* Assignment
For this exercise, please return exactly the line containing "Screen dimensions: 1328x598" and each line after it through the end of the records, with no pictures included.

[Data to use — start]

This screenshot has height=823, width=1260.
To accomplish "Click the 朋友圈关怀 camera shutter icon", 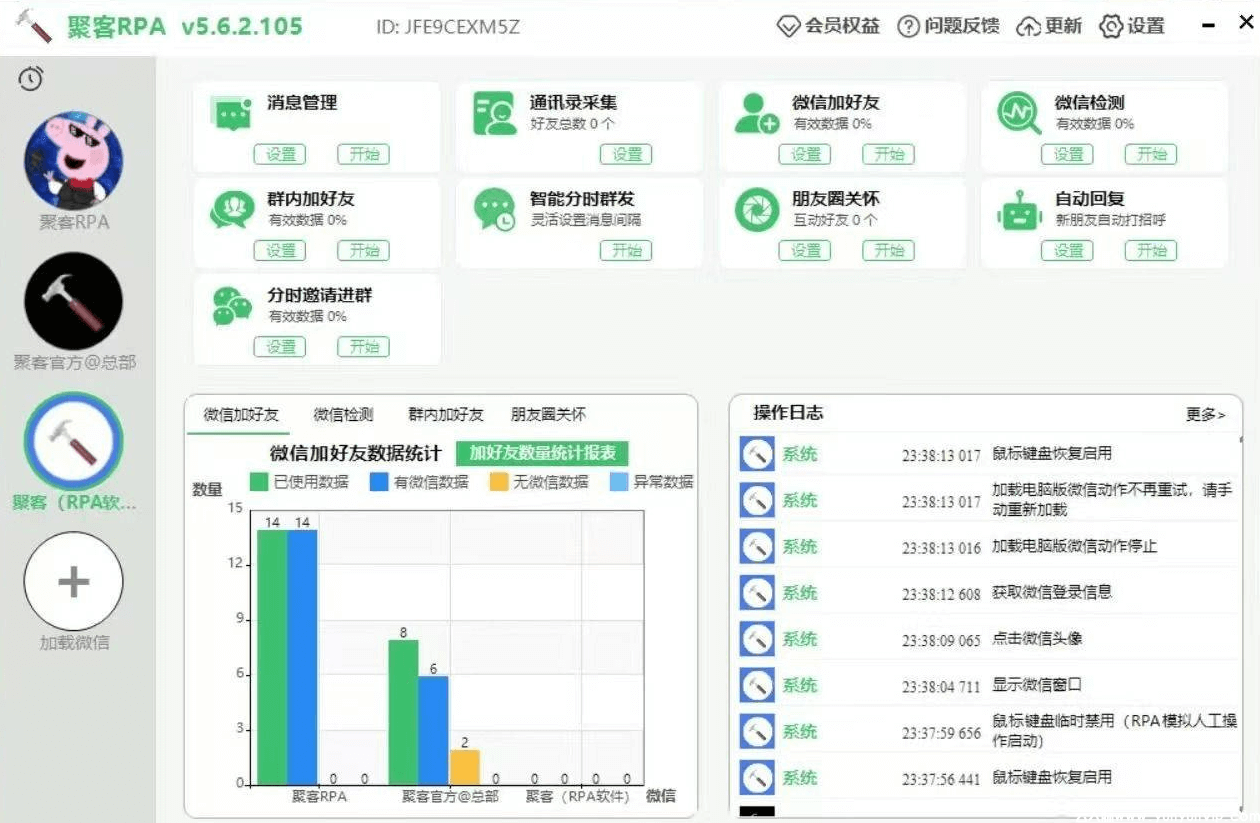I will coord(756,211).
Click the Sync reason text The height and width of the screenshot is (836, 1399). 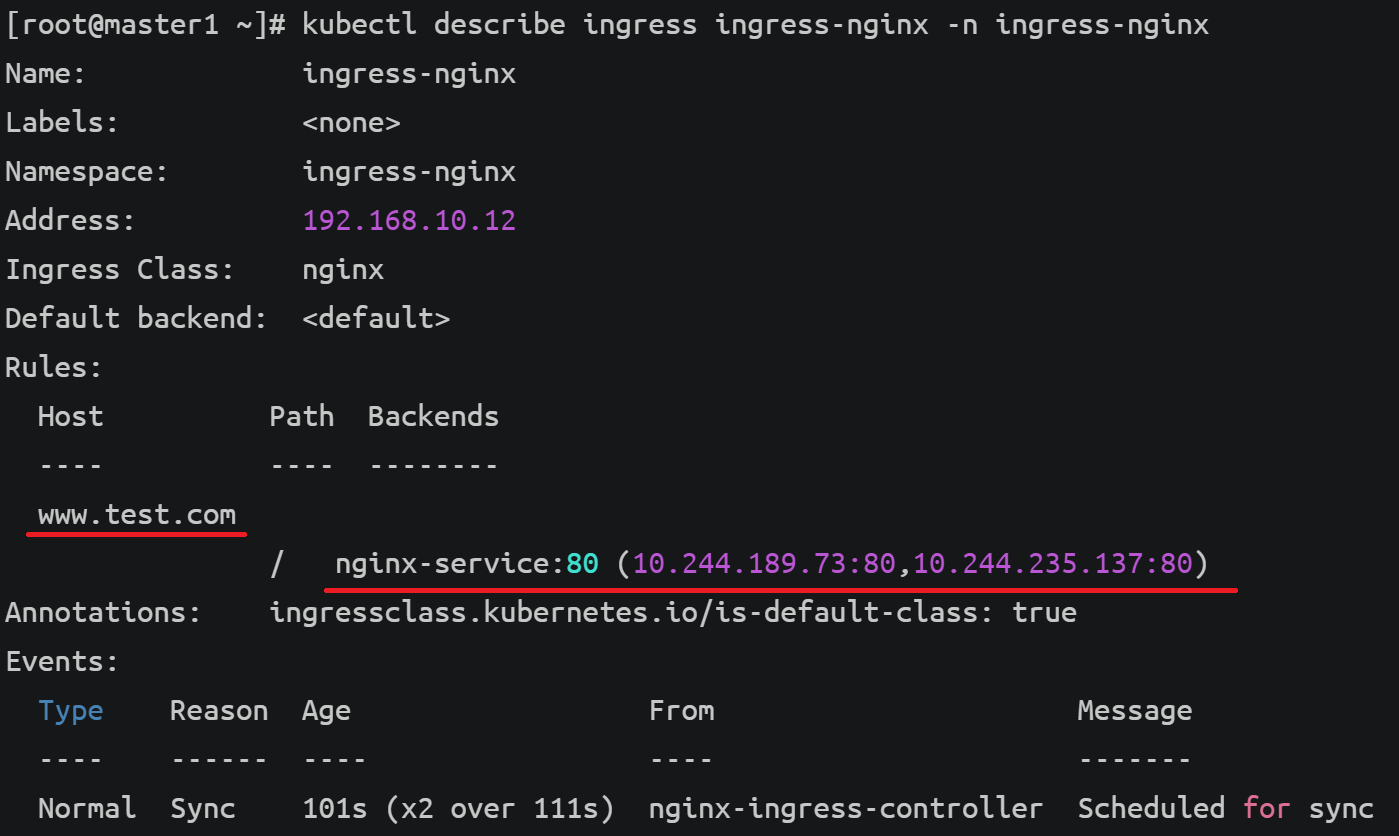203,808
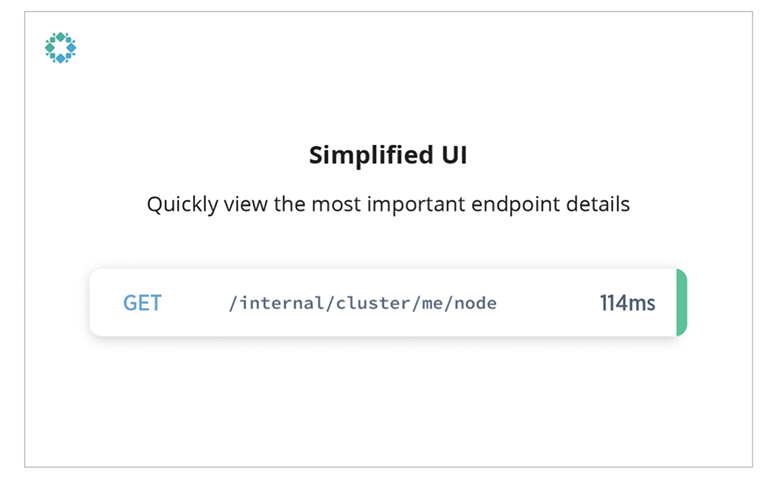Click card space between path and 114ms

click(x=548, y=303)
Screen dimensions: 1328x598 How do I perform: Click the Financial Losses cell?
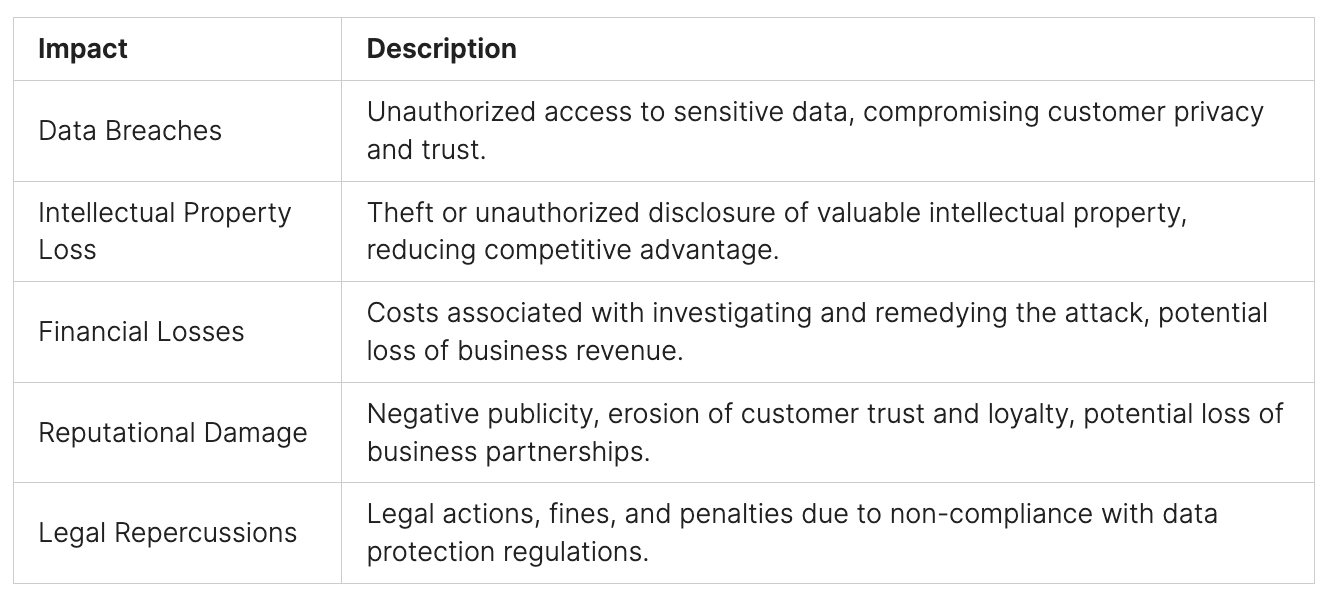[141, 332]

[Data to use — finish]

* Result of this exercise
Screen dimensions: 1328x598 How do I perform: Click the Financial Losses cell?
[141, 332]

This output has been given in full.